───── Texte source

Verenna Marques , une femme noire et transgenre du Nord-Est, a transformé son histoire de dépassement d’obstacles en source d’inspiration pour des centaines de jeunes mannequins qui rêvent de défiler sur les podiums. Fondatrice de VM Scouting , référence nationale et internationale dans la découverte et le développement de talents, Verenna a quitté Salvador pour São Paulo à 16 ans et défie aujourd’hui les normes esthétiques et sociales avec un management alliant technique, affection et transformation.
Votre parcours a commencé à Salvador et vous a mené, à 16 ans, à São Paulo, le cœur rempli d’ambition et de courage. Comment s’est déroulé ce moment de rupture et qu’est-ce qui vous a permis de persévérer alors que tout semblait incertain autour de vous ?
Quand je suis arrivée à São Paulo à 16 ans, je n’avais que du courage et une immense envie de réussir. J’avais laissé derrière moi une enfance difficile, faite d’abandons, de fugues… Et pourtant, au fond de moi, une certitude régnait : je ne pouvais pas abandonner. Ce qui me maintenait, c’était ma foi et cette soif de faire les choses différemment. Même seule, sans structure, je savais que je ne pouvais pas m’arrêter. São Paulo était immense, certes, mais mon désir de réussir était plus grand encore.
VM Scouting est né pendant la pandémie, à une époque d’incertitude mondiale. Mais pour vous, c’était un acte de foi qui a porté ses fruits. Vous souvenez-vous du moment précis où vous avez réalisé que ce qui n’était qu’un simple profil Instagram pouvait devenir une entreprise transformatrice ?

──────────
───── Lignes de données

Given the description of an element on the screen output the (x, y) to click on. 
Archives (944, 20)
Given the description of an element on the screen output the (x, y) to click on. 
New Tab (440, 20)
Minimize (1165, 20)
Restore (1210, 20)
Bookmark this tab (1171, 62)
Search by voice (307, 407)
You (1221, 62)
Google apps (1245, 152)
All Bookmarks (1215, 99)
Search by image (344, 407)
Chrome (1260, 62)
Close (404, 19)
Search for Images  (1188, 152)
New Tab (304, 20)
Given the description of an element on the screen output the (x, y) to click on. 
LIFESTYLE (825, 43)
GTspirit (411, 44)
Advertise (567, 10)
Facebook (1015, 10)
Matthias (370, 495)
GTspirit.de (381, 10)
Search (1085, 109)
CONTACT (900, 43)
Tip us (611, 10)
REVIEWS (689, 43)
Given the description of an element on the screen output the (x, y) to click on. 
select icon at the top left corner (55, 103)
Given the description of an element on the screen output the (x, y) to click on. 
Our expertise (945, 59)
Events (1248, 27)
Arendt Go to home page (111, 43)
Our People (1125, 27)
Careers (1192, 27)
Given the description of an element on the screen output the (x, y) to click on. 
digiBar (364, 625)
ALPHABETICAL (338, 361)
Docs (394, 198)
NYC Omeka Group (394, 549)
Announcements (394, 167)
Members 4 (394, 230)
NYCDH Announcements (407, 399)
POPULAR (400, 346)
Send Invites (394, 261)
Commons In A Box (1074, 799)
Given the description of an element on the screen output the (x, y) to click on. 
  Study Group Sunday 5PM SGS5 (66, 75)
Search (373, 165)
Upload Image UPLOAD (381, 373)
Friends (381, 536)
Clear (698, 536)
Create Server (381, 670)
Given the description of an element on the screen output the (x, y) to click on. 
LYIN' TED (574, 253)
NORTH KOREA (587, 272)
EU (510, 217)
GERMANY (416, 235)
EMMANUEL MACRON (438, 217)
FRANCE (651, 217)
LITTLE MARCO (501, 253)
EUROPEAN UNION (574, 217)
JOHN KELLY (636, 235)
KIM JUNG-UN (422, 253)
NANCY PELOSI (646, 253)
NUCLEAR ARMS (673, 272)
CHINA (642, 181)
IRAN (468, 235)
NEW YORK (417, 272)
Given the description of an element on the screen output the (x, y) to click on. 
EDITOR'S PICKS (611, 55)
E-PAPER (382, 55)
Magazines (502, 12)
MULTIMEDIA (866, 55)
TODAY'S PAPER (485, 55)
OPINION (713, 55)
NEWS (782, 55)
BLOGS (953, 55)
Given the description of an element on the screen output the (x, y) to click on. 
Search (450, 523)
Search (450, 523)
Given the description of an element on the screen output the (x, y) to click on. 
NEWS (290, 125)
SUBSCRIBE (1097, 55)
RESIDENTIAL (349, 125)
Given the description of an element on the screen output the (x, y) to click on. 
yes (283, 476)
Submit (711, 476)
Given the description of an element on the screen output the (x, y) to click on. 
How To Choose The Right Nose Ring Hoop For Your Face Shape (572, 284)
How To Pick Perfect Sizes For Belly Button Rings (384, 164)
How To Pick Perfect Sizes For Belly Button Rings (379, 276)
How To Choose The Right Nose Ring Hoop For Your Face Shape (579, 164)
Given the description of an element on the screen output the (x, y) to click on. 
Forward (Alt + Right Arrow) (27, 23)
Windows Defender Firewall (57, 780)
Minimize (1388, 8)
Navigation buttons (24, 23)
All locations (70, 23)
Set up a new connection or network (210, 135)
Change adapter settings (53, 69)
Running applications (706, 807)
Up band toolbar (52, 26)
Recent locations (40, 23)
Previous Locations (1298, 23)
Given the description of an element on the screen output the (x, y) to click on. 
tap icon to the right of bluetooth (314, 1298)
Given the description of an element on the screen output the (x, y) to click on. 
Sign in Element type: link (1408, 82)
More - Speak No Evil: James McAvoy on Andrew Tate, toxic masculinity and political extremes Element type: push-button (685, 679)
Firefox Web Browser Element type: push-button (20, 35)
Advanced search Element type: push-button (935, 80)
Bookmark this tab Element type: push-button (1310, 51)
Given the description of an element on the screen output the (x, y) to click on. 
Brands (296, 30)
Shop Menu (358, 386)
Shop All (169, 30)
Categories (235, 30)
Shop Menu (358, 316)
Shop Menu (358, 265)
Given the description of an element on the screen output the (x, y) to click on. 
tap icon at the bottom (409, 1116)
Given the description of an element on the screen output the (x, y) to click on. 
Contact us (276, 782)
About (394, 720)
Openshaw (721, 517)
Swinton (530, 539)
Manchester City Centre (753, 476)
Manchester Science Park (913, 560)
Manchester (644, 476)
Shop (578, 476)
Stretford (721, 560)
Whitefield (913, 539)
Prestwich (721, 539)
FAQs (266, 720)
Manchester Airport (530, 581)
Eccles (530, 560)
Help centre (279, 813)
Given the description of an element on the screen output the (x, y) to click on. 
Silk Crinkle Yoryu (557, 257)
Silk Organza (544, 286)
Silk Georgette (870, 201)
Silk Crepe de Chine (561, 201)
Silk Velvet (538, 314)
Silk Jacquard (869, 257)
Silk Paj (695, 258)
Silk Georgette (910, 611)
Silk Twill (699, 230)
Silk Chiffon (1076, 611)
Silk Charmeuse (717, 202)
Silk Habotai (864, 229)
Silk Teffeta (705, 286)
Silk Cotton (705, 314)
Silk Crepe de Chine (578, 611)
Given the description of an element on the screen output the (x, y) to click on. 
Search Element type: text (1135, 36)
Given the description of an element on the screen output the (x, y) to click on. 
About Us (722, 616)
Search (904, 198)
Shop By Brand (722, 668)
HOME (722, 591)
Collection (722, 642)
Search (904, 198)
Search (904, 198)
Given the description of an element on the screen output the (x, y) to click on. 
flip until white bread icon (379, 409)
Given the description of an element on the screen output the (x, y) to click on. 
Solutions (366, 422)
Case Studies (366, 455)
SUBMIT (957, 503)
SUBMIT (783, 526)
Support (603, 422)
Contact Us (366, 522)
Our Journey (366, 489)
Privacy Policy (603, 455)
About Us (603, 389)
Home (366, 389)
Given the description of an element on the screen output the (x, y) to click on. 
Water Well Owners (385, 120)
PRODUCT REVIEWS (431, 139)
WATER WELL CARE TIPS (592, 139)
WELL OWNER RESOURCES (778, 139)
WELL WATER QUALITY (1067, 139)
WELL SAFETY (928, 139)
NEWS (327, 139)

──────────

▸ **Exercices**:
A. Pouvez-vous recopier mot pour mot le passage de l'entretien qui commence à « VM Scouting est » et se termine à « entreprise transformatrice ? » ?
B. Pouvez-vous écrire la suite de l'entretien avec Verenna Marques, à partir de sa dernière phrase ?
Les enregistrements forment un matériau à part, indépendant de l'entretien.

▸ **Réponses dans l'ordre**:
A.
VM Scouting est né pendant la pandémie, à une époque d’incertitude mondiale. Mais pour vous, c’était un acte de foi qui a porté ses fruits. Vous souvenez-vous du moment précis où vous avez réalisé que ce qui n’était qu’un simple profil Instagram pouvait devenir une entreprise transformatrice ?

B.
Je m’en souviens comme si c’était hier. Je faisais du scouting depuis un moment, spontanément, parce que je croyais en l’humain. Mais pendant la pandémie, alors que tout était à l’arrêt, j’ai regardé Instagram et je me suis dit : « Pourquoi ne pas montrer ce que je sais faire ici ? » Quand j’ai commencé à recevoir des messages, des réponses d’agences, de vraies opportunités pour les filles, j’ai compris : c’est plus grand que moi. Ce n’était pas juste un profil, c’était un moyen de transformer des vies, y compris la mienne.
Votre approche des modèles va au-delà de l’esthétique : il y a de la technique, de l’empathie et un engagement émotionnel très fort. Comment gérez-vous la responsabilité d’être « la famille » de ces personnes dans une ville aussi intense que São Paulo ?
Cette responsabilité n’est pas légère, mais elle donne du sens à mon travail. Quand quelqu’un arrive ici, venant de la campagne, de la périphérie, les yeux brillants et le cœur lourd, je me souviens de moi-même. Alors, je mets un point d’honneur à être ce soutien, ce pilier. Être leur famille, c’est prendre soin d’eux, c’est être présent, c’est leur apprendre plus qu’un simple défilé : c’est leur apprendre à marcher avec estime de soi. Car personne ne brille sans fondement.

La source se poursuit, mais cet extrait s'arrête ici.